• **WHAT NEEDS TO BE DONE**: Copy out all lines in the data below containing the string "agent".

PROVIDED INFORMATION below:

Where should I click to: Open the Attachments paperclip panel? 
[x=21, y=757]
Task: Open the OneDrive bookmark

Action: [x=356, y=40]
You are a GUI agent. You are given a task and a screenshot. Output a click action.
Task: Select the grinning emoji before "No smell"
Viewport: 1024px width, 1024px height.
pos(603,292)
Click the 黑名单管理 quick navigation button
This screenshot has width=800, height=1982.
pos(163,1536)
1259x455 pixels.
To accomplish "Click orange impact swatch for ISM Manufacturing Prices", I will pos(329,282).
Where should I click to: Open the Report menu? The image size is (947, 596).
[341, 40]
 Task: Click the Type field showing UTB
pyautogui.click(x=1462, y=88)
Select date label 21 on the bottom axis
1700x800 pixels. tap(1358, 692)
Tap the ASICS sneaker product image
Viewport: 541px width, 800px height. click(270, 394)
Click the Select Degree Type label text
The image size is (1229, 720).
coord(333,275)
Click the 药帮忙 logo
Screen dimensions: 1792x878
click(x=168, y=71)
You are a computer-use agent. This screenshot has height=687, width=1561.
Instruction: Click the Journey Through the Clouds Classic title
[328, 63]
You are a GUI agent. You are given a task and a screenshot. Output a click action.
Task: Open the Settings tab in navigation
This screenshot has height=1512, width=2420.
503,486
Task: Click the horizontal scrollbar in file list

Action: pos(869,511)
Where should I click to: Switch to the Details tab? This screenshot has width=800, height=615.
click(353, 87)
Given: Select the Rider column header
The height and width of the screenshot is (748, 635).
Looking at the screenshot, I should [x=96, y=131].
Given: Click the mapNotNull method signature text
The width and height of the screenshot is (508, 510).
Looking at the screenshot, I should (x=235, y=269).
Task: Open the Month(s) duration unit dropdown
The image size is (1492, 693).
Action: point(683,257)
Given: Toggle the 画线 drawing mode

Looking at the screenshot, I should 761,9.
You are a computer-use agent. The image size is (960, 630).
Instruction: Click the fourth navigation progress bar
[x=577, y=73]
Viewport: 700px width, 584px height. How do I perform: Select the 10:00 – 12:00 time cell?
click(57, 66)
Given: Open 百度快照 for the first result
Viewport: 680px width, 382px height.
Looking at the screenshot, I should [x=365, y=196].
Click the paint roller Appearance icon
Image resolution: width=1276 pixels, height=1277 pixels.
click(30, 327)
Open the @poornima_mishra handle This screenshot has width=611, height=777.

End of PROVIDED INFORMATION.

• **SOLUTION TO THIS EXERCISE**:
You are a GUI agent. You are given a task and a screenshot. Output a click action.
You are a computer-use agent. This screenshot has height=687, width=1561.
You are a GUI agent. You are given a task and a screenshot. Output a click action.
You are a computer-use agent. The image size is (960, 630).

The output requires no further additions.